Text passage.
###
- Born: October 12, 1970; 55 years ago Cherkasy, Ukraine
- Education: International Institute of Management; National Technical University of Ukraine's "Igor Sikorsky Kyiv Polytechnic Institute"; Cherkasy State Technological University;
- Occupations: Public figure; Businessman;
- Known for: co-owner of Meest China
- Spouse: Victoria Lysenko

= Vyacheslav Lysenko =

Vyacheslav Viktorovich Lysenko (born October 12, 1970, in Cherkasy, Ukraine) is a Ukrainian businessman, public figure, co-owner of Meest China, and an expert on Ukrainian-Chinese relations. He was the USSR champion of the open water swimming competition in 1989.

== Early life and education ==
Vyacheslav was born on October 12, 1970, in Cherkasy. He was a professional swimmer; in 1989, Vyacheslav Lysenko became the USSR champion of the open water multisport swimming competition. From 1989 to 1992, he worked as a swimming coach.

In 1990, Lysenko graduated from the Sevastopol Higher Naval Institute of Nakhimov; in 1992, he graduated from the Cherkasy State Technological University's, International Institute of Management, and, the National Technical University of Ukraine's "Igor Sikorsky Kyiv Polytechnic Institute".

== Career as entrepreneur ==
In the 1990s, Vyacheslav Lysenko did everything that could make money. In 2000, he ended up in Kyiv, as his partners in his native Cherkasy cheated him to zero.

In the early 2000s, he became CEO of an enterprise for the wholesale of building materials. A year later, he became a shareholder in this business.

In 2004 he founded the company "Ukr-China Communication". Prior to the full-scale Russian invasion of Ukraine, he served as its honorary president. The company mediated between Ukrainian and Chinese businesses, helping Ukrainian entrepreneurs to enter the Chinese market. Simultaneously, in 2018, he created the "SLAVINVEST" project to help young entrepreneurs launch complex business processes and crisis management programs.

The largest Ukrainian logistics company "Ukr-China Communication" was established by Vyacheslav Lysenko in 2005 and developed as a bridge connecting businessmen of Ukraine and China.

Since 2011, Vyacheslav Lysenko was a co-founder of the largest business clubs in Ukraine: CEO Club, Young Business Club, Club 100.
###
Prompt A.
In the biography of Vyacheslav Lysenko, in what year did he become the USSR champion of the open water swimming competition?
Prompt B.
Rewrite the part of the biography of Vyacheslav Lysenko starting with "- Born: October" and going on through "a swimming coach.", putting "swimming instructor" in place of "swimming coach".
The entries that follow come from a separate source, unrelated to this biography.

Dataset.
###
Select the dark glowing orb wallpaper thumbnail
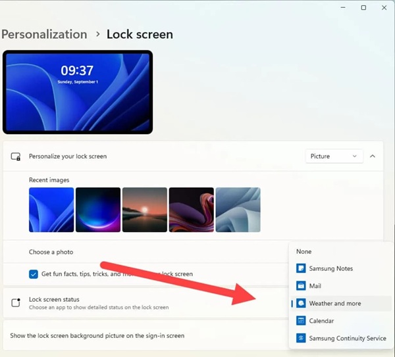Image resolution: width=395 pixels, height=357 pixels. click(x=98, y=210)
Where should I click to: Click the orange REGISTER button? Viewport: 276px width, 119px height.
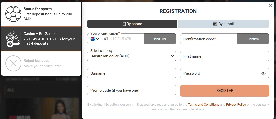tap(224, 91)
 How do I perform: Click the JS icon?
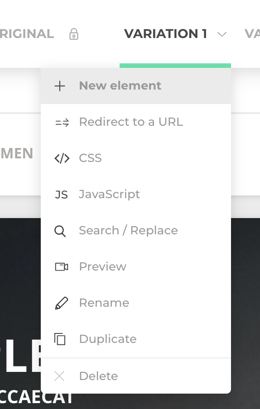tap(62, 195)
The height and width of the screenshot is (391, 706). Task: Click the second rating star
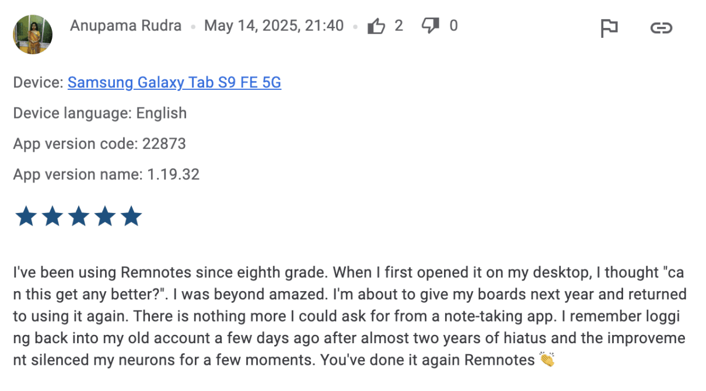(x=53, y=217)
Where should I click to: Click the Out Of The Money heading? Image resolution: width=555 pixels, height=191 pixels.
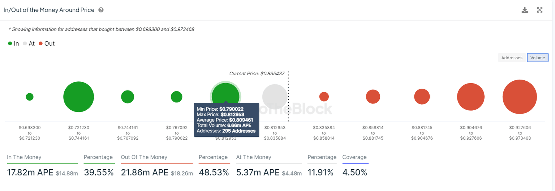coord(144,157)
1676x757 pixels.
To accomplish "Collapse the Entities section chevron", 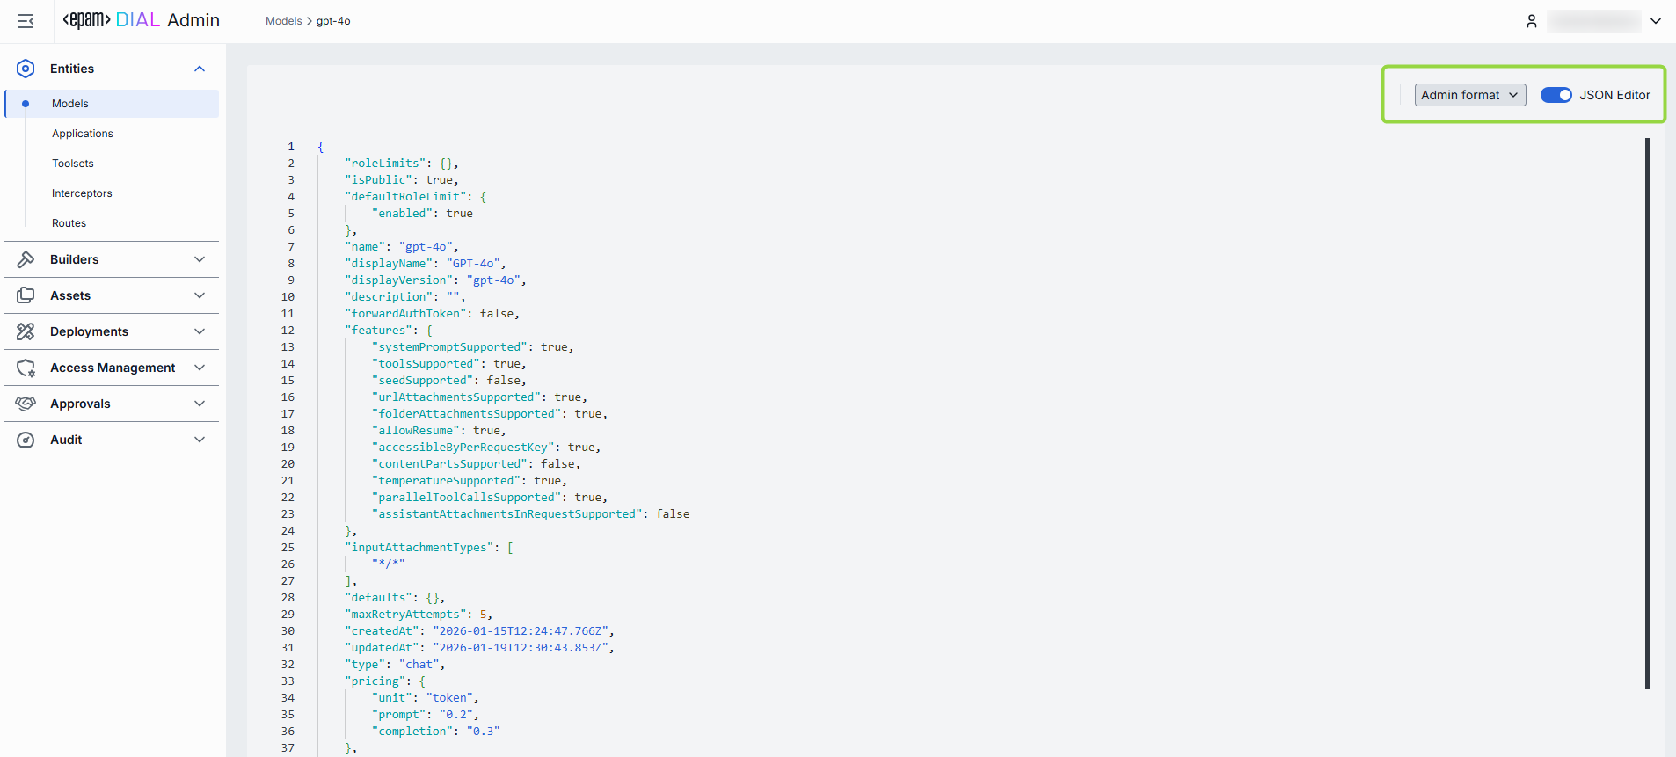I will (x=200, y=69).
###
Final answer A.
1989

Final answer B.
- Born: October 12, 1970; 55 years ago Cherkasy, Ukraine
- Education: International Institute of Management; National Technical University of Ukraine's "Igor Sikorsky Kyiv Polytechnic Institute"; Cherkasy State Technological University;
- Occupations: Public figure; Businessman;
- Known for: co-owner of Meest China
- Spouse: Victoria Lysenko

= Vyacheslav Lysenko =

Vyacheslav Viktorovich Lysenko (born October 12, 1970, in Cherkasy, Ukraine) is a Ukrainian businessman, public figure, co-owner of Meest China, and an expert on Ukrainian-Chinese relations. He was the USSR champion of the open water swimming competition in 1989.

== Early life and education ==
Vyacheslav was born on October 12, 1970, in Cherkasy. He was a professional swimmer; in 1989, Vyacheslav Lysenko became the USSR champion of the open water multisport swimming competition. From 1989 to 1992, he worked as a swimming instructor.